#### GOAL OF THE EXERCISE
First find the line with "[Share on Facebook] (967, 584)" in the entries below, then set down exactly every line through the line with "Indoor LED (182, 653)", that line included.
——
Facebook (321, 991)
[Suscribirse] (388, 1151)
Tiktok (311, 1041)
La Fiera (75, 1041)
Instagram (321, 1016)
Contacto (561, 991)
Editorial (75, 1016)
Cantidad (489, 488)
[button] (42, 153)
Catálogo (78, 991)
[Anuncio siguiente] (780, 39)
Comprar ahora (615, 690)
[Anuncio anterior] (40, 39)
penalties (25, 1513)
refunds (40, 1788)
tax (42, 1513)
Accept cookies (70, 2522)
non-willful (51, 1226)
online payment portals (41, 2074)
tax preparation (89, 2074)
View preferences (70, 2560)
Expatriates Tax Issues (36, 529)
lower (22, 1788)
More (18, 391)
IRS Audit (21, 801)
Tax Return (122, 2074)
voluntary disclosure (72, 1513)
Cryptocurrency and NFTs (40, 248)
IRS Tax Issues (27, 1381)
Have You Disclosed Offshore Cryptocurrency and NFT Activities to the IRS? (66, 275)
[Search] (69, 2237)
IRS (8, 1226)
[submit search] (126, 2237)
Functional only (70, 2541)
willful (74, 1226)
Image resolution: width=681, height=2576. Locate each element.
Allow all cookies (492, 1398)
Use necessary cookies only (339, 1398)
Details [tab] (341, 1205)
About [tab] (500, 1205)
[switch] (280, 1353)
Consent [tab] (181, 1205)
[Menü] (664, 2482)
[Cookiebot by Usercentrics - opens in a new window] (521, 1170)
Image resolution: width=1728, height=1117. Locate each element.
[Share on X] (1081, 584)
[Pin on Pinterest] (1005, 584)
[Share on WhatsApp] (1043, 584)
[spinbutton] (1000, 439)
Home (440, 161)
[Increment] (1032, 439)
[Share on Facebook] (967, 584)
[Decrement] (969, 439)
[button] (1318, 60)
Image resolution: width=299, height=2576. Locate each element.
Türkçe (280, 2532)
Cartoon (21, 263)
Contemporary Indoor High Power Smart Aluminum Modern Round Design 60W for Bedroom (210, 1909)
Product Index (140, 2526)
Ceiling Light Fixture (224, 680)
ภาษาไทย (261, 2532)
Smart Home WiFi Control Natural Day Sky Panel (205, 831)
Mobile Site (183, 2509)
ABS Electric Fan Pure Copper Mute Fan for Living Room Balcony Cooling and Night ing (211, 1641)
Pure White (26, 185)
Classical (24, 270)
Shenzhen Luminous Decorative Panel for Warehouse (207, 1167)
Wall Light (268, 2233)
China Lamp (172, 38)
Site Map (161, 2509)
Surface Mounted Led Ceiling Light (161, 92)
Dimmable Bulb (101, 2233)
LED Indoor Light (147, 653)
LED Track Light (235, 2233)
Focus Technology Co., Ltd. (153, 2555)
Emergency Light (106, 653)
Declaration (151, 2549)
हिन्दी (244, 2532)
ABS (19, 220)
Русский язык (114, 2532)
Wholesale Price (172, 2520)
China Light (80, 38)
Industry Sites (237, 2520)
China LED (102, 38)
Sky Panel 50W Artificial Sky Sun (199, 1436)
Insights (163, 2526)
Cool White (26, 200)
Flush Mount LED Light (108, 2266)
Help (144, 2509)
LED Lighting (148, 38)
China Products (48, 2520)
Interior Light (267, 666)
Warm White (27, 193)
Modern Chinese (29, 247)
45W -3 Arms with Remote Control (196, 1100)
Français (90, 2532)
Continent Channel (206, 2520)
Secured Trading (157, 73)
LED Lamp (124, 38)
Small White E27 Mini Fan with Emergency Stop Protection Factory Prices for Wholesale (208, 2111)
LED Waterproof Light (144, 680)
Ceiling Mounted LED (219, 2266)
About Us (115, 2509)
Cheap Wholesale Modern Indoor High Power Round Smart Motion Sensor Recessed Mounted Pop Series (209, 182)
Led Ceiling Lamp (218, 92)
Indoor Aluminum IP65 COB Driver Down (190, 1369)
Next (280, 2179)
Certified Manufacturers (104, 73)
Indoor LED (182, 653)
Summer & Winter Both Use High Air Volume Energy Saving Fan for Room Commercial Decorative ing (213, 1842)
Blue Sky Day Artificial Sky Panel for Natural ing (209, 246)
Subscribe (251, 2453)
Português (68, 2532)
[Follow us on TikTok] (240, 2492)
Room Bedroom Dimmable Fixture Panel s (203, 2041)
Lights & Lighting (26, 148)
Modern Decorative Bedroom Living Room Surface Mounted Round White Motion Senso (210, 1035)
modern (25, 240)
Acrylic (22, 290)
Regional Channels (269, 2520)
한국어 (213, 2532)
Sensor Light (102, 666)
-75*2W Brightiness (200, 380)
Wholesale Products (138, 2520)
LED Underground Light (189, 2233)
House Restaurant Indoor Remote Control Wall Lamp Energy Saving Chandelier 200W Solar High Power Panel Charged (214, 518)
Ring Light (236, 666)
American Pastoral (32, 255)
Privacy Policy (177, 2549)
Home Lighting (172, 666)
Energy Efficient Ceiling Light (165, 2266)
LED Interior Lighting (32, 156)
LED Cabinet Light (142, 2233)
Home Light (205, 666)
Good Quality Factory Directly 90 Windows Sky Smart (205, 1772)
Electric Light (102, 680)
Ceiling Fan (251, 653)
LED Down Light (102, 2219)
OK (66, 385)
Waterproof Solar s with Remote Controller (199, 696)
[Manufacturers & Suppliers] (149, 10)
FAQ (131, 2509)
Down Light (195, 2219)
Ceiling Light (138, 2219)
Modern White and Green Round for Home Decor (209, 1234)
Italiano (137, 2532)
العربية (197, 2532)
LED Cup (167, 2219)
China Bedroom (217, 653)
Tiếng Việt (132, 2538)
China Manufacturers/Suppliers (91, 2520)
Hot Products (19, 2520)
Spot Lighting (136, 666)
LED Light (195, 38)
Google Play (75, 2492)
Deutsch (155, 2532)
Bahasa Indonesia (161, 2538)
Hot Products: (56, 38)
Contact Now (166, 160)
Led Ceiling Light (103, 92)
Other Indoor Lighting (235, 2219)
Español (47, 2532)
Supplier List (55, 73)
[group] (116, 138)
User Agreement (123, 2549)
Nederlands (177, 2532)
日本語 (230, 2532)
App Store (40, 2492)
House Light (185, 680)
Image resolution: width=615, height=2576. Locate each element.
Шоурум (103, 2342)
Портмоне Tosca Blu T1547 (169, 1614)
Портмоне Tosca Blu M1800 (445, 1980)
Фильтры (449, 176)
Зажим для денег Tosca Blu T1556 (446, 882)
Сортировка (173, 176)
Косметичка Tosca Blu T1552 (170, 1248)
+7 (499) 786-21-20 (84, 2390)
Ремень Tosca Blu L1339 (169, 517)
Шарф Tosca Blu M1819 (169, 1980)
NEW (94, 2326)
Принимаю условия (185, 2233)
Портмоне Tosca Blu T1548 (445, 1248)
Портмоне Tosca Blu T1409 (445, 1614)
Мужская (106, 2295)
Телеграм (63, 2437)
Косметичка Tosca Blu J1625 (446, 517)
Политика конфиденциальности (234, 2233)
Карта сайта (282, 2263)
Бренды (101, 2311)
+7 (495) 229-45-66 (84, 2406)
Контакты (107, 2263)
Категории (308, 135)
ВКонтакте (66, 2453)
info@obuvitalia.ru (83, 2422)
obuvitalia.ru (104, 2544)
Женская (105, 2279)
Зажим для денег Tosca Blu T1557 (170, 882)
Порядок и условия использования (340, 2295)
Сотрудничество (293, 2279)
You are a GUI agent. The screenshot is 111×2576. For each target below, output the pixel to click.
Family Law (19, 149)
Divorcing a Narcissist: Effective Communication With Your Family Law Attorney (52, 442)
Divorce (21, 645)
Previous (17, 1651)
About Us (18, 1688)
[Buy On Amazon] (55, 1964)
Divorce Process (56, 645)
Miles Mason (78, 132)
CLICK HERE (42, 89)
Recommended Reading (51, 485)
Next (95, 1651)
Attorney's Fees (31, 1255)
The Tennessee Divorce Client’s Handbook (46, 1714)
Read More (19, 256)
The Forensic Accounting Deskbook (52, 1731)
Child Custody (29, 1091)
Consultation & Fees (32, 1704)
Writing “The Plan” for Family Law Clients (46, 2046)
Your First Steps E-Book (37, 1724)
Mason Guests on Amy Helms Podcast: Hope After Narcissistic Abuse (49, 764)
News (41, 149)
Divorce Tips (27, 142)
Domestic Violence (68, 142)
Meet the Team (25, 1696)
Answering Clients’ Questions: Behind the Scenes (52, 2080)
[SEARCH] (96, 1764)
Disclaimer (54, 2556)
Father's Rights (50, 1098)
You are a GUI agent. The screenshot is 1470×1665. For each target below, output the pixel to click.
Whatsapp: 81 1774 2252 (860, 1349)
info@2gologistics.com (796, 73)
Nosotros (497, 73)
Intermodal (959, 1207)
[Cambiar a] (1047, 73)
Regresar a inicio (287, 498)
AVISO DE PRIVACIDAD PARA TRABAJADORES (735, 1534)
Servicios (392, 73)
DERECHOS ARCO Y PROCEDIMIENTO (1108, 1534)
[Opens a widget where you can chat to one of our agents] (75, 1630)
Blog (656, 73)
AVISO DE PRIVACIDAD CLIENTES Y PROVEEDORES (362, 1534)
——
#### RESULT OF THE TASK
[Share on Facebook] (967, 584)
[Decrement] (969, 439)
[button] (1318, 60)
Image resolution: width=299, height=2576. Locate each element.
Türkçe (280, 2532)
Cartoon (21, 263)
Contemporary Indoor High Power Smart Aluminum Modern Round Design 60W for Bedroom (210, 1909)
Product Index (140, 2526)
Ceiling Light Fixture (224, 680)
ภาษาไทย (261, 2532)
Smart Home WiFi Control Natural Day Sky Panel (205, 831)
Mobile Site (183, 2509)
ABS Electric Fan Pure Copper Mute Fan for Living Room Balcony Cooling and Night ing (211, 1641)
Pure White (26, 185)
Classical (24, 270)
Shenzhen Luminous Decorative Panel for Warehouse (207, 1167)
Wall Light (268, 2233)
China Lamp (172, 38)
Site Map (161, 2509)
Surface Mounted Led Ceiling Light (161, 92)
Dimmable Bulb (101, 2233)
LED Indoor Light (147, 653)
LED Track Light (235, 2233)
Focus Technology Co., Ltd. (153, 2555)
Emergency Light (106, 653)
Declaration (151, 2549)
हिन्दी (244, 2532)
ABS (19, 220)
Русский язык (114, 2532)
Wholesale Price (172, 2520)
China Light (80, 38)
Industry Sites (237, 2520)
China LED (102, 38)
Sky Panel 50W Artificial Sky Sun (199, 1436)
Insights (163, 2526)
Cool White (26, 200)
Flush Mount LED Light (108, 2266)
Help (144, 2509)
LED Lighting (148, 38)
China Products (48, 2520)
Interior Light (267, 666)
Warm White (27, 193)
Modern Chinese (29, 247)
45W -3 Arms with Remote Control (196, 1100)
Français (90, 2532)
Continent Channel (206, 2520)
Secured Trading (157, 73)
LED Lamp (124, 38)
Small White E27 Mini Fan with Emergency Stop Protection Factory Prices for Wholesale (208, 2111)
LED Waterproof Light (144, 680)
Ceiling Mounted LED (219, 2266)
About Us (115, 2509)
Cheap Wholesale Modern Indoor High Power Round Smart Motion Sensor Recessed Mounted Pop Series (209, 182)
Led Ceiling Lamp (218, 92)
Indoor Aluminum IP65 COB Driver Down (190, 1369)
Next (280, 2179)
Certified Manufacturers (104, 73)
Indoor LED (182, 653)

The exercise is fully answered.